The thunderstorms of myth and legend
Brandon Taylor's campus novel, flower of the week, and more
Brandon Taylor on Southern thunderstorms:“That’s what comes to me first, the scent of the damp earth, the heat clinging close to the ground, and the gray mist rising after a heavy storm. The clouds were purple-black and gray, softening when the weather broke, and you could tell which way the storm had come from because the trees were still split wide and there was a path through the woods as if some huge animal had come slinking through them.”
This invocation of the mythic power of Southern storms comes from Taylor’s novel Real Life, mostly set not in the South but in a certain university town on a lake in Wisconsin. Wallace, the protagonist, wonders whether he should leave his biochemistry doctoral program in favor of, well, something else— “the real world,” “real life,” vague phrases that non-fictional grad students do often use and that are dissected throughout the novel. Faced with the isolation of lab-work along with being Black and queer in a mostly white college town, Wallace wavers between the misery of staying and the fear of creating a new life elsewhere.
Acute despair doesn’t come for everyone that does lab-bench science, but it does for some—me, for one. Real Life is the most accurate depiction of that experience that I’ve read, and of course it tackles many things outside my experience, too. (It also has a terrific tennis scene. Tennis rackets seem to be on back-order; maybe Real Life caused a run on the rackets.) Along the way, there’s precise and vibrant nature writing about the South and that university town on the lake. There are all kinds of insights into relationships and friendships among people that can’t escape each others’ company. A gray and white bird—probably a Dark-eyed Junco but never identified as such—appears as a motif.

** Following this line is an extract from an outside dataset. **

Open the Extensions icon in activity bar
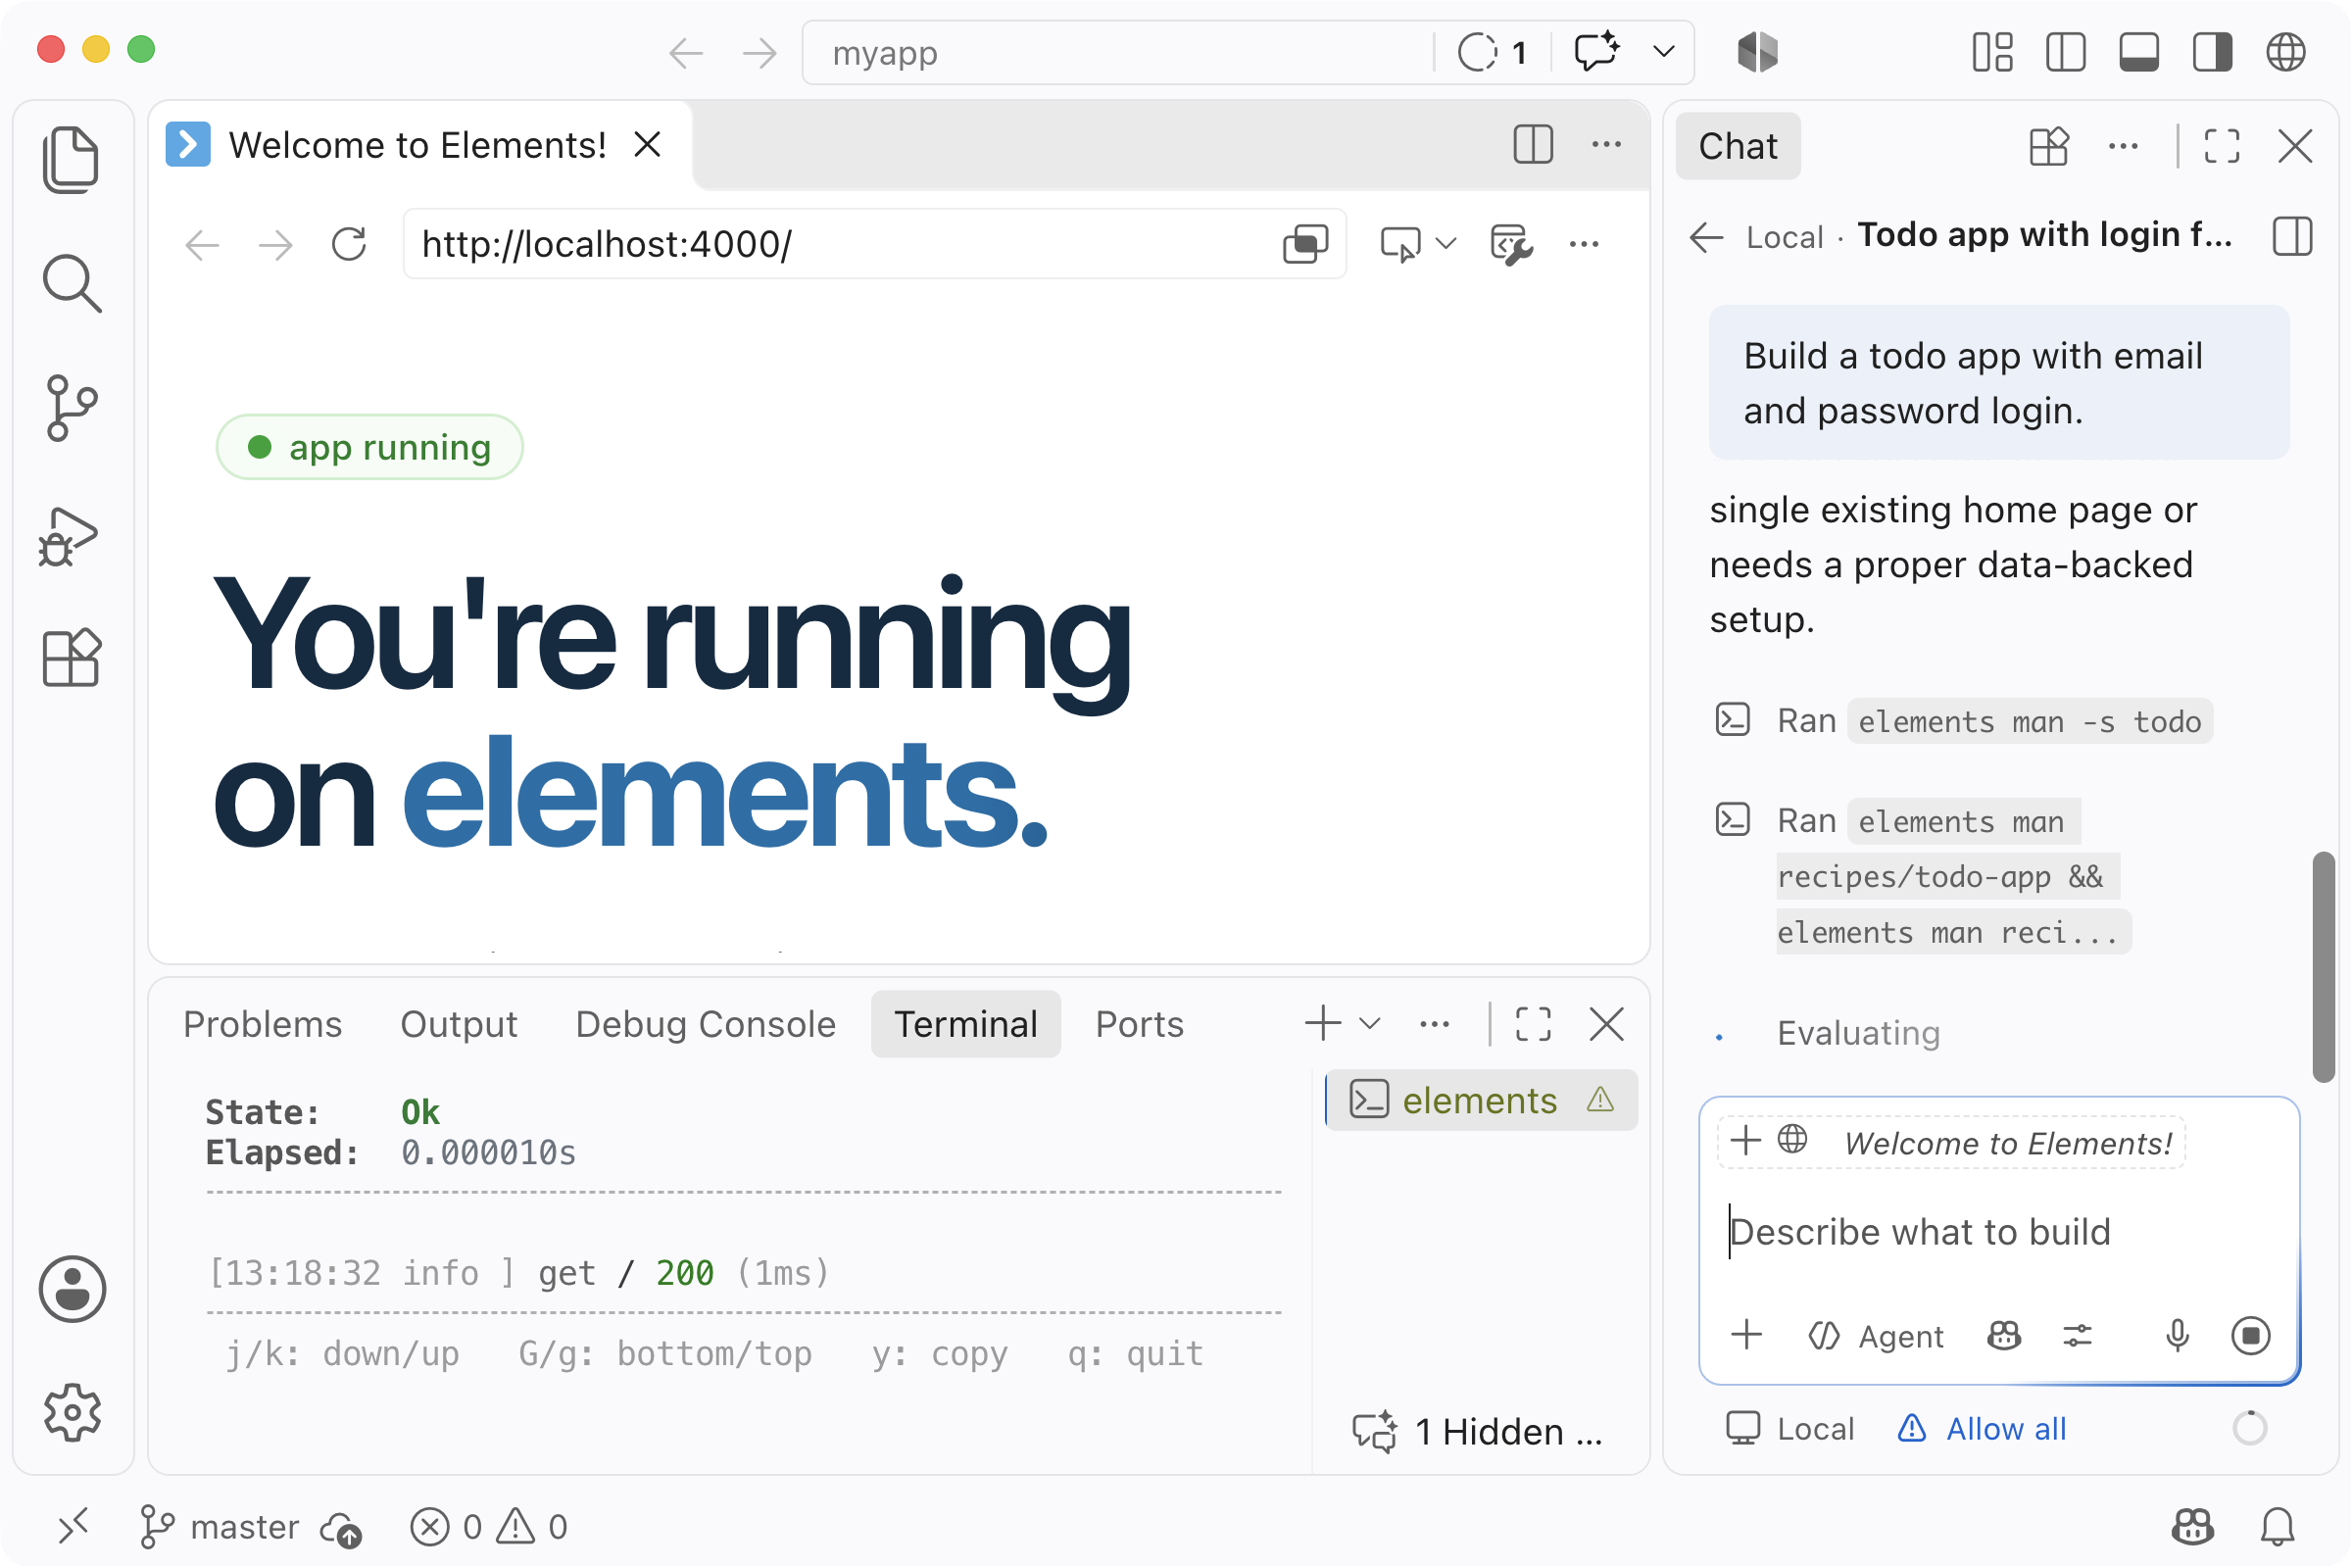This screenshot has height=1568, width=2352. (x=71, y=658)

The quote above comes at a major shift in rhetoric and setting (most of the book is narrated in 3rd person.) And the book does all this in a span of a single eventful weekend. Anyway, heartily recommended.
Speaking of storms, here are a couple of thunder clouds seen from our nearby ball-fields.
I narrowly escaped this downpour.
Chatting with a fellow birder from St. Louis living in Boston a while back, we commiserated about missing honest-to-goodness Missouri thunderstorms that send you running for the basement, the camping lantern, and the weather radio. (And if you’re like me, the root beer stash.) It’s just not the same here in the Northeast—the thunderstorms don’t pack the same punch. All bark, no bite. I hear they have something called hurricanes here, though. Wouldn’t know, never seen one. And I’m sure it won’t come up.
Speaking of frightening natural phenomena, I’ve got a shark story for next week! Spoiler: it’s not a scary story.
Flower of the week: Buttonbush
Buttonbush (Cephalanthus occidentalis) isn’t a plant I grew up aware of, but one I’ve seen often in Massachusetts (thanks to Lisa S. for identifying it for me!) The entry on wildflower.org describes its flowers as “Long-lasting, unusual blossoms”—may we all be so lucky to be described as “long-lasting, unusual blossoms.” It’s a shrub of wet soils—I saw this one on the shore of Ponkapoag Pond south of us in Canton. The explosive flowers draw in all kinds of pollinators. Sometimes in a flower patch you notice that one plant is circled by more butterflies and bees than others around it—this is one of those kind of plants. The idea of a flower that’s going to stick around for a while is consoling when summer is peaking and you start to see the road to fall.
Need something to read?
The New Territory magazine just put out its 9th issue. I edited some of the features and am thrilled to see them in print. Order it here!
CMarie Fuhrman has written an essay that, for me, breaks new ground in how to tell stories about place and personal history. The premise of “Coyote Story” is simple: finding a coyote with its leg caught in someone’s trap in Montana and having to decide what to do with that unwanted knowledge. The narrative that unfolds, though, defies expectations and resists the typical ways it might resolve as Fuhrman retraces traumas from her past and tries to find a coherent way forward. Emergence Magazine has provided a space for work that challenges conventions of narrative and has featured underrepresented voices in the landscape/nature writing genre, and has been a reliable place to look for writing that excites me while I can’t go to the library. If you’re stopping there, don’t miss Bathsheba Demuth’s “Reindeer at the End of the World,” which considers the dangers of apocalyptic thinking as seen from Russia’s Chukchi peninsula, and Amaud Jamaal Johnson’s “And God Laughs,” a stunning reflection on fear and identity in a time of social isolation. Plenty more to find by browsing around, though!